■ **Task brief**: The data below holds the lines to copy: everything from the line containing "The image size is (760, 412)." to the line containing "Task: Click the taskbar", both ends included, set down exactly.

■ **Data provided**:
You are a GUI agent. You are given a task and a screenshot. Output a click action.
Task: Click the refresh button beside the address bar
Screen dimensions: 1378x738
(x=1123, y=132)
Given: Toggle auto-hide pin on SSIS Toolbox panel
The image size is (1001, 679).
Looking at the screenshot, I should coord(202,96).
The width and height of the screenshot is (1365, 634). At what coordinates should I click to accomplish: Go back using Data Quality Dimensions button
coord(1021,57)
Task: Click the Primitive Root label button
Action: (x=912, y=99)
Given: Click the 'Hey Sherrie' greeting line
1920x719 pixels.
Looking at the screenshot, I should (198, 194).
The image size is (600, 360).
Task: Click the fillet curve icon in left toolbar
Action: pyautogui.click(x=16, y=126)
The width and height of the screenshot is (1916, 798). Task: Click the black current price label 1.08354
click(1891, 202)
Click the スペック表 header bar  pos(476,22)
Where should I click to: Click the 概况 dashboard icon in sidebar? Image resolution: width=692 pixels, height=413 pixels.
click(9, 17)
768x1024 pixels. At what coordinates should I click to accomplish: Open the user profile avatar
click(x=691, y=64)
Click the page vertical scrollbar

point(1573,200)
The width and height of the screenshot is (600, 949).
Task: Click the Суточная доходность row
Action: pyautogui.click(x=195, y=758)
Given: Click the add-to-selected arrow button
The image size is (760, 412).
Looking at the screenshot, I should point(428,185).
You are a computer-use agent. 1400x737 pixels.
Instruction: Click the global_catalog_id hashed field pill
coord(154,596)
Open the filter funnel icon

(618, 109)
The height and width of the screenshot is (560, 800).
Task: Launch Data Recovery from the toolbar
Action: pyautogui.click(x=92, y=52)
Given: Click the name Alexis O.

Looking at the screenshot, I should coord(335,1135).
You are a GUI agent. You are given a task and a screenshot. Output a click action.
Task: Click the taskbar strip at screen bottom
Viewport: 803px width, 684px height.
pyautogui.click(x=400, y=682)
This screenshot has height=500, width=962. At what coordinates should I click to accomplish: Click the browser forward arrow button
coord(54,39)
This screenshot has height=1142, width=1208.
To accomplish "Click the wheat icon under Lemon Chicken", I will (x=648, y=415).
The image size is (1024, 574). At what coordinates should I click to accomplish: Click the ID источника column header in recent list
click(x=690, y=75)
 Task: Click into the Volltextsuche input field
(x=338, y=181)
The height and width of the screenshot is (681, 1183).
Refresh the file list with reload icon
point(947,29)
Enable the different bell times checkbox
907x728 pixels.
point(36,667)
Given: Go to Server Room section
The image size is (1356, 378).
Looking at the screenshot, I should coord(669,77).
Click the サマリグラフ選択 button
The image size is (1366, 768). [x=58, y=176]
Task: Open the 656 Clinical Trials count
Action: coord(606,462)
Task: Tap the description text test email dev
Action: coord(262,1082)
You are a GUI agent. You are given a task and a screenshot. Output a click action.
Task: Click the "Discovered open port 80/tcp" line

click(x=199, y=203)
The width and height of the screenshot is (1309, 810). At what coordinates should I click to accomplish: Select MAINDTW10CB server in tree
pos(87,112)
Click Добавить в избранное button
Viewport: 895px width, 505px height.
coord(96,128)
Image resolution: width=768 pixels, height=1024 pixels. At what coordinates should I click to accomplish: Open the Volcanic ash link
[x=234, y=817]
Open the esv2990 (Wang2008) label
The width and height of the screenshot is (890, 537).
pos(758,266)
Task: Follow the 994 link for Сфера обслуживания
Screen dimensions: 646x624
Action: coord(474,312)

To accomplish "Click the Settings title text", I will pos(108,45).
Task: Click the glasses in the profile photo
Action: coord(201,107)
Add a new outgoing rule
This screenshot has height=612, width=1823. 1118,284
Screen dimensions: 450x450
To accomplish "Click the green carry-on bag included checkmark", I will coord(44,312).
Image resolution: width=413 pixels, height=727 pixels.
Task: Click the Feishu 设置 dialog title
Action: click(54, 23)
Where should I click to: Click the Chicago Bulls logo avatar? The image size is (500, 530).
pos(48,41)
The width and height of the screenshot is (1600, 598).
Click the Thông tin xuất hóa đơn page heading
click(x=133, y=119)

■ **Result of this exercise**:
The image size is (760, 412).
Looking at the screenshot, I should point(428,185).
You are a computer-use agent. 1400x737 pixels.
Instruction: Click the global_catalog_id hashed field pill
coord(154,596)
Open the filter funnel icon

(618, 109)
The height and width of the screenshot is (560, 800).
Task: Launch Data Recovery from the toolbar
Action: pyautogui.click(x=92, y=52)
Given: Click the name Alexis O.

Looking at the screenshot, I should coord(335,1135).
You are a GUI agent. You are given a task and a screenshot. Output a click action.
Task: Click the taskbar strip at screen bottom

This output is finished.